Although the CDC has finally published findings that one in five people who get COVID-19 in the US will get Long Covid, data that should have set off alarms to put stronger protections in place has been largely ignored. Our government officials have made little effort to educate the public about the fact that even a mild case of Covid-19 can lead to potentially devastating, multi-organ, multi-system complications, including those of the heart, brain, and lungs. The Biden administration and the CDC have put the onus on individuals to assess risk without giving them adequate information to calculate that risk.

As guidance from our government continues to perpetuate the myth that the pandemic is over for anyone who wishes it to be, life-saving community mitigations have all but disappeared. Perhaps this administration's most horrific act of negligence is its refusal to acknowledge that abandoning these mitigations is what ensures the continuing cycle of death and suffering from Covid-19. It has been devastating to watch the public use our government's monstrous guidance as an excuse to devalue vulnerable lives. Ending public health protections because sick and disabled people are disproportionately dying from Covid-19 is, unquestionably, eugenics.

Unfortunately, in the US, eugenics isn't just a monstrous policy choice. It's an American ideal. The notion that individual choice can somehow be substituted for public health policy has been seamlessly integrated into our country's deep-rooted doctrine of exceptionalism. The "urgency of normal" to go to brunch has replaced the moral imperative to protect others from death and disability. This open disregard for human life has been presented by our government as a uniquely American obligation to respect each other's "choices". But having a neurological disease and compromised immune system during a pandemic is not a choice. Death and suffering have been normalized to such a horrific extent that the vulnerable are now expected remain "civil" when asking not to be disposed of so that others can keep social plans intact. The moral vacuum of the current moment is shocking.
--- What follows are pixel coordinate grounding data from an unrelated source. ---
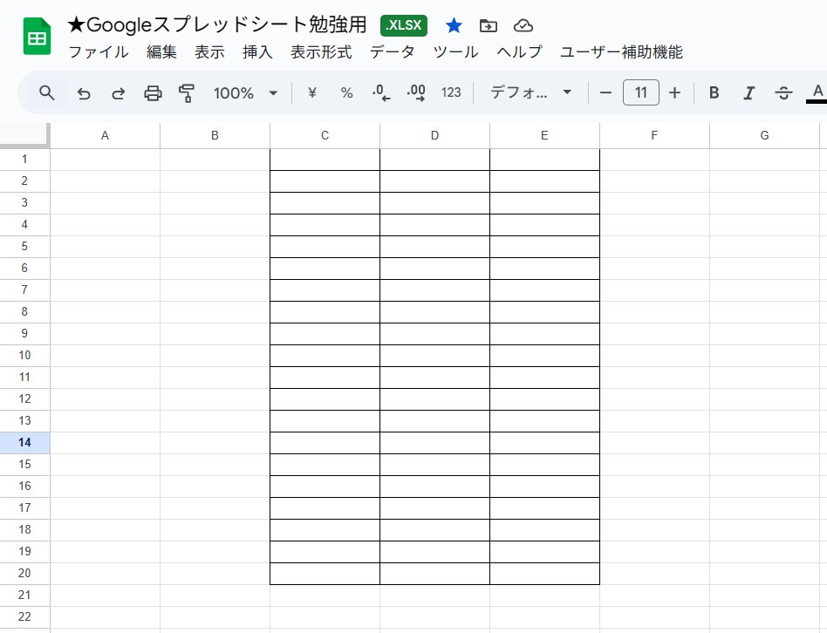The image size is (827, 633).
Task: Format cells as yen currency
Action: click(311, 92)
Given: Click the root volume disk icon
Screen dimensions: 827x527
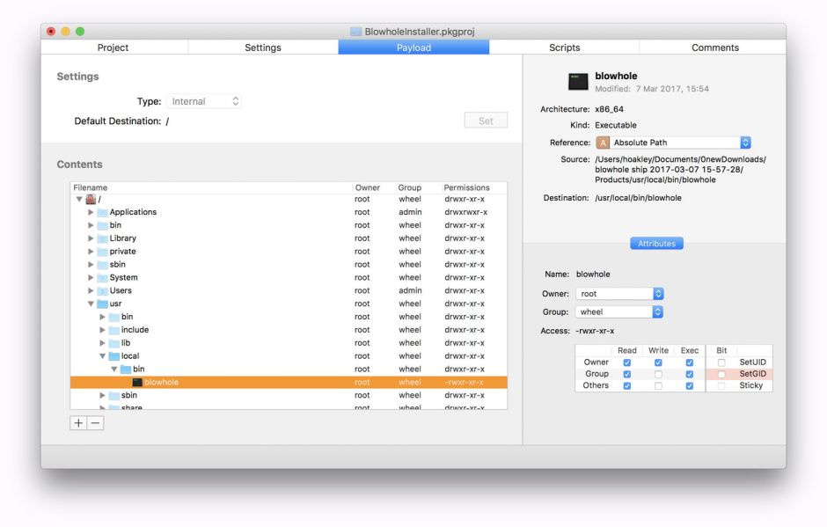Looking at the screenshot, I should 91,200.
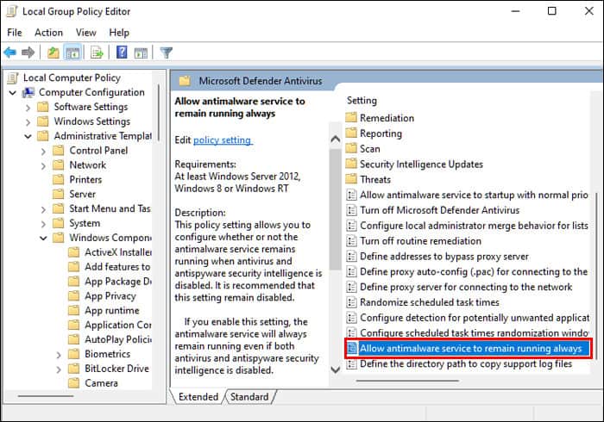Collapse the Computer Configuration node
The height and width of the screenshot is (422, 604).
pos(13,93)
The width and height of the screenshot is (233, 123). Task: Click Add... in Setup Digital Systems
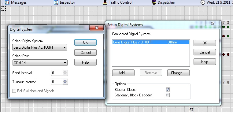pyautogui.click(x=124, y=73)
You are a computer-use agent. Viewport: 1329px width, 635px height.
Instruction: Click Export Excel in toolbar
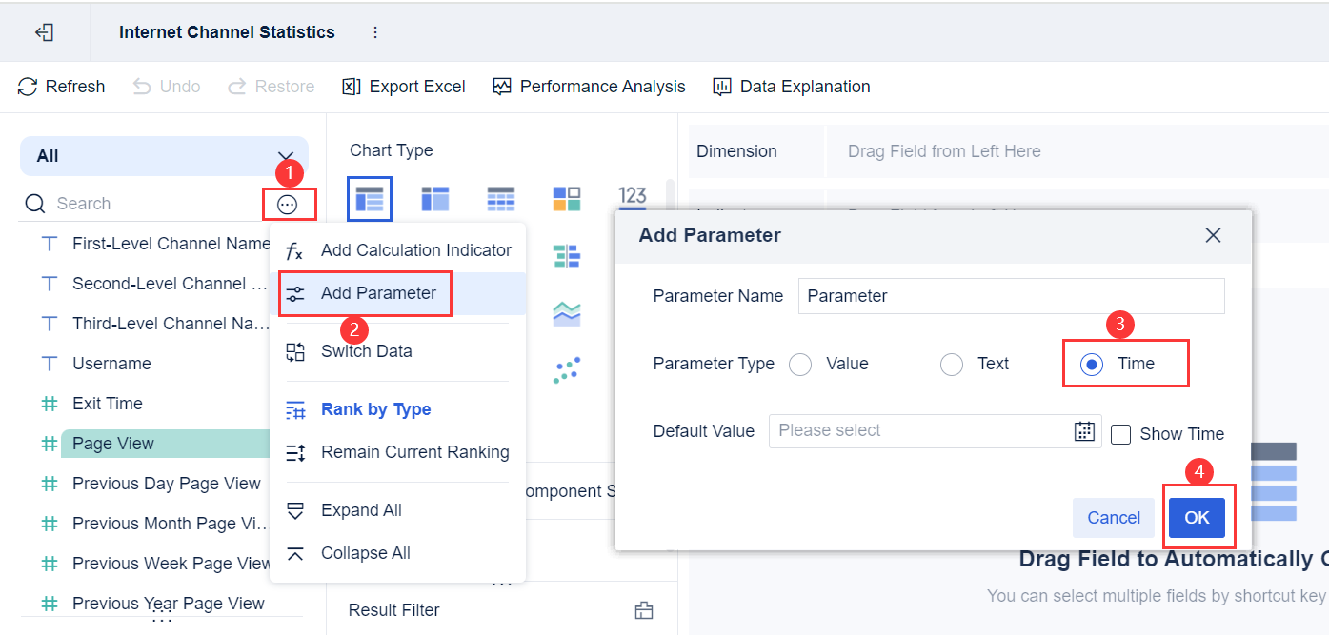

Those at high risk have been left to fend for ourselves. Most of us are hiding at home, looking for a meaningful way to divide up the 20,400 hours and counting we've spent trying to dodge Covid-19. Many of us have been forced to forgo essential medical care, isolate ourselves from our families and social networks, and choose between our lives and our livelihoods. In the absence of any financial support, many high-risk people who've been told that they should stay home can't afford to do so. The physical, psychological, and financial stress is overwhelming.

In May, the Biden administration issued a statement that we could see 100 million Covid-19 cases this fall and winter due to a lack of funding. Days later, Biden urged states to spend "leftover" Covid-19 relief on funding the police. Biden and the CDC continue to acknowledge the rise in Covid-19 cases as if there is nothing that they, the arbiters of public health policy, can or should do about it.

Our government has abandoned its responsibility to protect its citizens by blaming its failures on the very individuals it was elected to protect. This has been at the core of the Biden administration's message: bad Covid-19 outcomes are the result of individuals' bad choices. But as recent history has shown us, the most vulnerable people in our society, despite behaving the most responsibly on an individual basis, suffer the most. Biden's faulty pretext normalizes suffering by attributing it to the moral failings of its victims. The moral failure is of those in power, not those who suffer under that power.

As we approach a winter in which one third of the U.S. population could contract Covid-19, I suspect that well and abled people will once again feel that their lives are threatened by the consequences of their irresponsible, albeit misguided, behavior. They will return to performative allyship, and to news feeds full of clichs like "we're all in this together." Public health relies on compassionate, collective commitment from the public. In our current moment, it relies on the public's commitment to holding those in power accountable. Until the public demands accountability from those in power and from one another, we are most certainly not in this together.